Alright gang, I scored a really nice deal a few days ago!

I got a tall 55 gallon tank, with the stand,
lights, filter, heater, bubbler, gravel, deco, plants, etc etc..
all for $125!

The problem is, the only thing I've ever had in my life was a goldfish in a fishbowl.. and maybe a betta fish here and there that seemed to live forever.

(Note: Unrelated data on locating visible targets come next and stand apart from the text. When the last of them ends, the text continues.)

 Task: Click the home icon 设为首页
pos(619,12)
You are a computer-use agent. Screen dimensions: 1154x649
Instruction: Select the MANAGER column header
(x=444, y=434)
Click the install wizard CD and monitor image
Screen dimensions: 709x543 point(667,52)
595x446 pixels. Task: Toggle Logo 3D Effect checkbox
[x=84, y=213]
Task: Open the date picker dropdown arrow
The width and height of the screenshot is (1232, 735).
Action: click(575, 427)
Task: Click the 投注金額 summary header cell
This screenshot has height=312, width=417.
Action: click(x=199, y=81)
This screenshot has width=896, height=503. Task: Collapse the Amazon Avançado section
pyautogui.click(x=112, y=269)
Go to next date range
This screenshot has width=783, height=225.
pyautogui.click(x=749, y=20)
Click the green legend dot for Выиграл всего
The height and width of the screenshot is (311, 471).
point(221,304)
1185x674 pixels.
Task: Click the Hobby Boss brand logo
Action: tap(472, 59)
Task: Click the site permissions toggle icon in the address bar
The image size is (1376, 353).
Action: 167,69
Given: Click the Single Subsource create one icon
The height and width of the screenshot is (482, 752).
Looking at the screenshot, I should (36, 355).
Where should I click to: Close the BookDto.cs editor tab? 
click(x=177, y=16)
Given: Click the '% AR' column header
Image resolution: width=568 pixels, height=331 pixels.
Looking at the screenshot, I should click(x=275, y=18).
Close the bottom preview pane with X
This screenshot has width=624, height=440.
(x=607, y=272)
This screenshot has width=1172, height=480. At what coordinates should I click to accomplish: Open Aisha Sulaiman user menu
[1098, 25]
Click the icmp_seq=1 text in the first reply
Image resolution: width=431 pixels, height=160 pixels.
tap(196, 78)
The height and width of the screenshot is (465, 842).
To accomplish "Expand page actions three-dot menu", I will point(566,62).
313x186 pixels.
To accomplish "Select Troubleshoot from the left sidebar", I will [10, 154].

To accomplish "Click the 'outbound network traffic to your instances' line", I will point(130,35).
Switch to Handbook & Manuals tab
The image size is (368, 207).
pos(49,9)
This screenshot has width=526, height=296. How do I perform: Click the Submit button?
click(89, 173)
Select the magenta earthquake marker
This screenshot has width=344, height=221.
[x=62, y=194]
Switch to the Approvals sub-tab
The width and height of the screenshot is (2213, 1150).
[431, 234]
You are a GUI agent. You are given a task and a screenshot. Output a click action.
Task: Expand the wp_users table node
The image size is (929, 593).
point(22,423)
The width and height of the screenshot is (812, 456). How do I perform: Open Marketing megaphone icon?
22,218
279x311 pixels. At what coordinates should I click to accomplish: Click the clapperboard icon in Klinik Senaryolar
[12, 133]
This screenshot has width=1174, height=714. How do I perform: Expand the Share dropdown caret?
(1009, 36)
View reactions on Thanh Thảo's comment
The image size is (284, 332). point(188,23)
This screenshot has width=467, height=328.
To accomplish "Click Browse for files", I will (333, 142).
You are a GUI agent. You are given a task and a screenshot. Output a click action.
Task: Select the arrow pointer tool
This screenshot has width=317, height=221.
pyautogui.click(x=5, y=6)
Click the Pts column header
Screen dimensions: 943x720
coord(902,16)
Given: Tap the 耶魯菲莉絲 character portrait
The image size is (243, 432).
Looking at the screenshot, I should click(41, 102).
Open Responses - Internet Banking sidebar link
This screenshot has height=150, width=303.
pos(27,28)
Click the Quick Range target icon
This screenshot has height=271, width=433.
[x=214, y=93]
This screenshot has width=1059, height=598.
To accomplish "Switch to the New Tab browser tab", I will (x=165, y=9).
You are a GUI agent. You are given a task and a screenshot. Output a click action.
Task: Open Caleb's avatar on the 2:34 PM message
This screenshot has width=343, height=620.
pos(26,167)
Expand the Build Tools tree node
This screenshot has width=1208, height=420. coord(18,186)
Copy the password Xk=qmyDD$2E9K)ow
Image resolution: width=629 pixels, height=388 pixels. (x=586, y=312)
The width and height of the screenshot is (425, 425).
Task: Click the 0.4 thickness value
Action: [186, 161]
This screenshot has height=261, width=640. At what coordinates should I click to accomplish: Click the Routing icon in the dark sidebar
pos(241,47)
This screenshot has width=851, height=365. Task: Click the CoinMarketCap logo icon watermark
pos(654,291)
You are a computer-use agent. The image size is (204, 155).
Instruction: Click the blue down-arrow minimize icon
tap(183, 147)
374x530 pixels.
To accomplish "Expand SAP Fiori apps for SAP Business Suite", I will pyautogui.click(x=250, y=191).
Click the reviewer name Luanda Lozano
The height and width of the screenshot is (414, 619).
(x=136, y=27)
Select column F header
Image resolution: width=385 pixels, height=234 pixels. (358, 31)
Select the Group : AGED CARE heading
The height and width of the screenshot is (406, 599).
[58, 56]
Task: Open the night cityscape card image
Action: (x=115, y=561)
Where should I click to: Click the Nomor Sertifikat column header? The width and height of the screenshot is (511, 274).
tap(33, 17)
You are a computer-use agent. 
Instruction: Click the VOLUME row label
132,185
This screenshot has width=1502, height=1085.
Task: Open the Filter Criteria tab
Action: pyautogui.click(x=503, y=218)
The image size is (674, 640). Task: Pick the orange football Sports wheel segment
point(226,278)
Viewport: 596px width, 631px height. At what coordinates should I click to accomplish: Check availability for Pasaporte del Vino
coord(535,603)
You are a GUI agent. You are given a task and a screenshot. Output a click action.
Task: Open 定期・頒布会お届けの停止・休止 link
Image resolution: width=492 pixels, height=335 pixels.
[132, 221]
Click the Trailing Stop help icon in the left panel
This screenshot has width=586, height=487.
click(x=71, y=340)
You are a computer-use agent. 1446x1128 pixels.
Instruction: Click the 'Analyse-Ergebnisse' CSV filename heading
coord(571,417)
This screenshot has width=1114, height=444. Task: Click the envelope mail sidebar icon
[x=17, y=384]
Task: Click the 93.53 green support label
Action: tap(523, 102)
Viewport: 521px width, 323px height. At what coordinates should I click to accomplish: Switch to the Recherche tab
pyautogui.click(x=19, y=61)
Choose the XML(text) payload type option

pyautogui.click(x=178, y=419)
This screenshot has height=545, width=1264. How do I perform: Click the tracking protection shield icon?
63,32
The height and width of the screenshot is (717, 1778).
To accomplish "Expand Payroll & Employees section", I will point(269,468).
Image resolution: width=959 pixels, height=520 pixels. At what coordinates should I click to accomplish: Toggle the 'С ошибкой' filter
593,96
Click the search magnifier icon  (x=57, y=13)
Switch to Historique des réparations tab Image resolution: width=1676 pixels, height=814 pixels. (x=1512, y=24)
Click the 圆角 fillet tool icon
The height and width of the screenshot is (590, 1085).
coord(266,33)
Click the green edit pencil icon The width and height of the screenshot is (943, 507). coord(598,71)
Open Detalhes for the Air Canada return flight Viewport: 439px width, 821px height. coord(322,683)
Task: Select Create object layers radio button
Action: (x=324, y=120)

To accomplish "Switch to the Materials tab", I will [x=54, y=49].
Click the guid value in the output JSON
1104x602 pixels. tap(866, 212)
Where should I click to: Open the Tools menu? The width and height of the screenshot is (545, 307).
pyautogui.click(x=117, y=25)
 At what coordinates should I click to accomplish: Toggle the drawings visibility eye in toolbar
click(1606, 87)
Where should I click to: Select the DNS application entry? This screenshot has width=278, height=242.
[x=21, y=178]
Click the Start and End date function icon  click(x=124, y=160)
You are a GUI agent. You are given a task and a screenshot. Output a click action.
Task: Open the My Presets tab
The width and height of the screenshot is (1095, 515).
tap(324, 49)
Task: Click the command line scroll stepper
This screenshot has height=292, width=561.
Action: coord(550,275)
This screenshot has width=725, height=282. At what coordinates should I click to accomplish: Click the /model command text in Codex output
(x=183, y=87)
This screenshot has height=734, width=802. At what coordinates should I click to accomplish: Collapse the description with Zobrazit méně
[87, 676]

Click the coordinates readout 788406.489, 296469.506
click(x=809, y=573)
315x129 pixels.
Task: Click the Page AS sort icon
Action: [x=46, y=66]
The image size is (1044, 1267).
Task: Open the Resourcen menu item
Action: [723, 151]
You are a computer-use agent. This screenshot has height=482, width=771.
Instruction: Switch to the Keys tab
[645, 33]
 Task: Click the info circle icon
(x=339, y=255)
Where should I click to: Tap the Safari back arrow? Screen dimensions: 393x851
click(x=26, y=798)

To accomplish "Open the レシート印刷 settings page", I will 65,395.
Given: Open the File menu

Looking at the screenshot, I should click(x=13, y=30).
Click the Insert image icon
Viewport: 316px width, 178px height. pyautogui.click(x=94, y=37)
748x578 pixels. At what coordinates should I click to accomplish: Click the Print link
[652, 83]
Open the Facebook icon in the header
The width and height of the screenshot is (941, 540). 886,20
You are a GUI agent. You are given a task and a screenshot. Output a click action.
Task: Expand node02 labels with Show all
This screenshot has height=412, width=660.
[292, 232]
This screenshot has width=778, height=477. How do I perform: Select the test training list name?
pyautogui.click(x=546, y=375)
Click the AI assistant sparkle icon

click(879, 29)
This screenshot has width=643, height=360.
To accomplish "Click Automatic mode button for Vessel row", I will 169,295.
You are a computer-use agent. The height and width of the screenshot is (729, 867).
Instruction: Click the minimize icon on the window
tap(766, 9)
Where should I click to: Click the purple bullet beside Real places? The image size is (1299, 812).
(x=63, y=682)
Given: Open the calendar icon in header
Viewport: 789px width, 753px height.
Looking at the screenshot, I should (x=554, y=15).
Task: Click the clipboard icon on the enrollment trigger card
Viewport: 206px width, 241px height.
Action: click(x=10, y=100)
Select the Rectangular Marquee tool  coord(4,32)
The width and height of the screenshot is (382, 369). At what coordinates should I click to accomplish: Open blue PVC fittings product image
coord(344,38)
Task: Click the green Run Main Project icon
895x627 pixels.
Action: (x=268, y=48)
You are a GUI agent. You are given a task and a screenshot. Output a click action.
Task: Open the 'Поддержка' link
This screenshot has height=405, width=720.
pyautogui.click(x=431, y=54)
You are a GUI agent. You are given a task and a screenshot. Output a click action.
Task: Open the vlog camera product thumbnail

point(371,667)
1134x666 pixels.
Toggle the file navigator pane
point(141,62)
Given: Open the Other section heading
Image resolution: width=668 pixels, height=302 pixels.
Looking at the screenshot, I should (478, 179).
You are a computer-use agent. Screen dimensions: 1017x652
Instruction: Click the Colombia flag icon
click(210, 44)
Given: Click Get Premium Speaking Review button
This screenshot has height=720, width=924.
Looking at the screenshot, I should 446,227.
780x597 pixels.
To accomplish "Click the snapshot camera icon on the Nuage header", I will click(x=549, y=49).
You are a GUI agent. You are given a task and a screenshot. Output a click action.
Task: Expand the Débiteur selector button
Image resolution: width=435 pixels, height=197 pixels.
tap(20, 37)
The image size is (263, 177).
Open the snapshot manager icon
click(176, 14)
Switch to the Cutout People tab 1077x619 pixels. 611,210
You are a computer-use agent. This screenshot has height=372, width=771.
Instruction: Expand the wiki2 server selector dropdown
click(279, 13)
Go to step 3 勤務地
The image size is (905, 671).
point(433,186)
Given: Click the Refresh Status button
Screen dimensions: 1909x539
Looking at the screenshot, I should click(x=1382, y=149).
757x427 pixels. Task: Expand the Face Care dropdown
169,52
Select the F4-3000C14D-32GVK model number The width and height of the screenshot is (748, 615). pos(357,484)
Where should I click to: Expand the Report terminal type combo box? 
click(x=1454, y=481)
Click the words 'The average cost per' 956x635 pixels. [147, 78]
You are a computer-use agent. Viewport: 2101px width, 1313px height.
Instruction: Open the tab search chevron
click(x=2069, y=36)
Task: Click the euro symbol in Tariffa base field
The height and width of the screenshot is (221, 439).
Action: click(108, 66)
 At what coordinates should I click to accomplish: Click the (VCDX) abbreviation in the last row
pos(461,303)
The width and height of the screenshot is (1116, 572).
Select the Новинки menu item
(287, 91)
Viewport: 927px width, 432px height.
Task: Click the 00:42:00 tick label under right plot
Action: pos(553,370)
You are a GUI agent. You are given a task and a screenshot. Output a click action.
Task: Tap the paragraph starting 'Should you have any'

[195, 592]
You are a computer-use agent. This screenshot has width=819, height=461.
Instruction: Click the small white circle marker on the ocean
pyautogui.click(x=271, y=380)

I was curious about a good community of fish to go with, if anyone could give me some good suggestions? I want the fish to be fairly hearty, because this is my first tank and I'm scared to death I'll do something wrong. I've been doing lots of research but I think feedback from an actual person will help me tremendously.

Thanks!​


----------



## Jim Albright (Jan 22, 2013)

danios, Gouramis, Swordtails, Red Cherry Shrimp, freshwater plants (if you want) but would need pretty good lighting


----------



## coralbandit (Jul 29, 2012)

Most tetras,bushynose plecos,any livebearer and a pair of pearl gouramis to center the tank as largest would look and be wonderful!
What is the water like where you are?
Really makes very little difference if you acclimate them properly(drip them{check into drip acclimation sticky}),but just wondering what you have to work with water wise?
Propery cycled and mantained you could keep most "common" fish without problems.


----------